Che bambole trenini orsacchiotti&C. sentano dolore, provino gioie, meritino premi e punizioni, alias che abbiano un loro “caratterino” nonché una loro vita segreta, è una convinzione assai radicata nell’infanzia. Basti pensare alla rivolta dei giocattoli orchestrata da Gianni Rodari nella Freccia Azzurra, o allo zio Drosselmeyer che fu capace di rendere vivo anche lo Schiaccianoci, o ancora ai serrati dialoghi fra Alberto e il suo Pulcinella nel racconto di Natale di Carlo Collodi. Per non parlare poi di Toy’s story, straordinaria saga che con Andy&C. ha segnato il destino dell’animazione, oppure della fortuna mediatica goduta dalla Pimpa coi suoi televisori, lampadari o barchette parlanti che - sempre in bilico fra umano e non umano -rafforzano il dubbio che qualcosa che sia privo di vita possa d’improvviso animarsi.
Introdurre allora un “reparto” dedicato alla cura di bambole&C. in un ospedale pediatrico all’avanguardia quale il Meyer, ha il senso di rendere ragione e rendere tangibile una tale imperitura credenza.

L’ispirazione, è doveroso dirlo, si rifà all’esperienza dell’ormai secolare “Ospedale delle Bambole” napoletano. Era stato, infatti, proprio nella Spaccanapoli più verace che, nel lontano 1899, Luigi Grassi, famoso scenografo del San Carlo nonché abile restauratore di pupattole, aveva risanato la bambola di una capricciosa nobilbaby dando l’avvio a questa insolita, preziosa, attività: il guaritore di bambole, o meglio il restauratore di emozioni e di affetti.
L’ospedale, ben sappiamo, come sia popolato da bambini che come “pollicini” si smarriscono nei boschi di percorsi terapeutici magari per loro di difficile comprensione, “pollicini” che sono alle prese con sentimenti che hanno a che fare ora con i cambiamenti del corpo legati alle cure, ora con la perdita delle abitudini e degli affetti quotidiani, ora con la pesantezza e la rabbia dell’essere malati.
Così un vero e proprio Reparto delle bambole, utilizzando i tipici meccanismi sottesi al gioco e al giocare, permette da un lato l’immedesimazione dei piccoli ricoverati nei panni di chi si prende cura di loro - medici, infermieri, educatori ecc… - dall’altro preserva quell’area di gioco, di illusione e fantasia indispensabile per non essere sopraffatti dalla paura ma, piuttosto, di avanzare e ritirarsi, di avvicinarsi e allontanarsi dal problema centrale rappresentato dalla malattia, coltivando la fiducia e la speranza di una presta guarigione. Ovviamente, per poter far fronte alle più svariate richieste di S.O.S., il Reparto delle bambole sarà dotato di un pronto soccorso, una sala operatoria – attrezzata con forbici, uncinetti, aghi fili e spaghi, stetoscopio, pomate, siringhe, phon e bottoni - un reparto di ortopedia, un altro per bambole&C. in attesa di trapianto (ossia in cerca di pezzi di ricambio), e un altro ancora di chirurgia estetica, con parrucchiere e sarte al seguito!

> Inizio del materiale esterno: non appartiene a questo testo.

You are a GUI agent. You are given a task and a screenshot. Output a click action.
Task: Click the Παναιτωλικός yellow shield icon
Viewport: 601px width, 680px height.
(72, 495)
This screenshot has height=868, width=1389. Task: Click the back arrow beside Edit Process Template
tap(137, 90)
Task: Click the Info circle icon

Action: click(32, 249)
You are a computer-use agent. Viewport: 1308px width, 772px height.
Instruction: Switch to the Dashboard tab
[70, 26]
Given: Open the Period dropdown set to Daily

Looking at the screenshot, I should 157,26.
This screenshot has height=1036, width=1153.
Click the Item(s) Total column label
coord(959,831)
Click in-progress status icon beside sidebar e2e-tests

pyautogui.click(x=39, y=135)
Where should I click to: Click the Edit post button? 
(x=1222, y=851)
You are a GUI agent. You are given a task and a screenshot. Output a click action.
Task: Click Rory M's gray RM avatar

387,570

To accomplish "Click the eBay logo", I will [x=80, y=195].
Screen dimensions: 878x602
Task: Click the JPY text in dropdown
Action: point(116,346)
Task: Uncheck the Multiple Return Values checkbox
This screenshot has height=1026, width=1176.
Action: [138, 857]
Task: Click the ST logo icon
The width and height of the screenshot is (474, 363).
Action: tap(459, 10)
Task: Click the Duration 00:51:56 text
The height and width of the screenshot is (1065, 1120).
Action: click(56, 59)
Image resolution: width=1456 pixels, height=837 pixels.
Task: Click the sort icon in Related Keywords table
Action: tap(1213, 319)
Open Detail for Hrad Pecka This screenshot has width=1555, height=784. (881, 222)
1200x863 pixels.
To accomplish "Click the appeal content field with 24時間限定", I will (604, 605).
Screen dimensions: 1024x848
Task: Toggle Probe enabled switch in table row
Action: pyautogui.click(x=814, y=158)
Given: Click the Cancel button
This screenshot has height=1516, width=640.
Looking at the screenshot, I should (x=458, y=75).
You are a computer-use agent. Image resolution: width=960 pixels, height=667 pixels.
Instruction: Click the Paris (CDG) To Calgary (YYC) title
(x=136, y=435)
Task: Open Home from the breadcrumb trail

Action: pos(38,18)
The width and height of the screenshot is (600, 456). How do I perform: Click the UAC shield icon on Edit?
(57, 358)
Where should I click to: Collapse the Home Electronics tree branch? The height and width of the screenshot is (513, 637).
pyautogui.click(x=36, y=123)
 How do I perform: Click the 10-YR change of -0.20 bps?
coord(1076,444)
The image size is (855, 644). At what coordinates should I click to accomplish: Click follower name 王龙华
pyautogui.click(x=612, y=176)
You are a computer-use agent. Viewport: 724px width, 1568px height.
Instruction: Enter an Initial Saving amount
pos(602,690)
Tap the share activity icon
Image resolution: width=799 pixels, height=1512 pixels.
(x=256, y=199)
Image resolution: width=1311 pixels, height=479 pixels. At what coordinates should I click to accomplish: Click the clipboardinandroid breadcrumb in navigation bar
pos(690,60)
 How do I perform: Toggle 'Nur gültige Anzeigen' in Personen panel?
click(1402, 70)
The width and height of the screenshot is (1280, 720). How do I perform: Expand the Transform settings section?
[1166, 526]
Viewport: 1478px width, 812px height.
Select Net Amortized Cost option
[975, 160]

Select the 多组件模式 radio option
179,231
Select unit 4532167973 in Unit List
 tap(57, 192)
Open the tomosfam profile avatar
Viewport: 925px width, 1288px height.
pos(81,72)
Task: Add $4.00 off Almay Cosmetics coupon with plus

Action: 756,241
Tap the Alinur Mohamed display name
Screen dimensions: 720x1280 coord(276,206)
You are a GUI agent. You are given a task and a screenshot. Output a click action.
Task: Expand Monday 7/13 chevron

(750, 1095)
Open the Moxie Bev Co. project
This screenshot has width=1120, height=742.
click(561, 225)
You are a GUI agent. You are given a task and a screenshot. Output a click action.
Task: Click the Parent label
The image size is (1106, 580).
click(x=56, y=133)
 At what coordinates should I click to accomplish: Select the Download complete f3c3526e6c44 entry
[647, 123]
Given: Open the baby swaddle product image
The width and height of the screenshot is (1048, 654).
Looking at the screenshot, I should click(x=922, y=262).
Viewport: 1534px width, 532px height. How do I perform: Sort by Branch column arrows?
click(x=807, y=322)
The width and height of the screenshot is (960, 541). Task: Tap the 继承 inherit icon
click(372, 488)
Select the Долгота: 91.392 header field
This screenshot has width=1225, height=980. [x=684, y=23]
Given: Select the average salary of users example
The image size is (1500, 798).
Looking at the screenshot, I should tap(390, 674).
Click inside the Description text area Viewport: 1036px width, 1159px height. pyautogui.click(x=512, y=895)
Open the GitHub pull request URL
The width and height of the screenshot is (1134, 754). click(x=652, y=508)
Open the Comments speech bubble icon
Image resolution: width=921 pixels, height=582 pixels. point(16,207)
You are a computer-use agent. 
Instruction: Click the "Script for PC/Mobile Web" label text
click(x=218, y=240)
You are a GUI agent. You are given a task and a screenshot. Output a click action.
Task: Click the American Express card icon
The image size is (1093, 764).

Bambini e ragazzini in cerca di aiuto per trattori senza ruote, pinguini col raffreddore, zebre con la dermatite e ancora con un orso coi piedi gonfi, una tigre col singhiozzo o un bambolotto con le tonsille malandate e il cerume nell’orecchio o una bambola con un occhio chiuso o un gatto che ha perso un baffo eccetera eccetera, potranno condividere le loro esperienze di “malattia”, i loro timori, nell’atmosfera giocosa della LudoBiblio che sollecita la cultura del dialogo e dell’amicizia.
Fra l’altro, aggiustare con ago e filo il proprio giocattolo, piuttosto che gettarlo via, veicola sicuramente un messaggio positivo e anticonsumistico ma soprattutto di recupero del valore degli affetti. Motivo per cui nel Reparto delle bambole si impara che un difetto, un'imperfezione, non devono significare rifiuto, esclusione, abbandono e che un giocattolo riaggiustato, con la sua piccola o grande cicatrice, può essere ancora più bello, più caro, più nostro.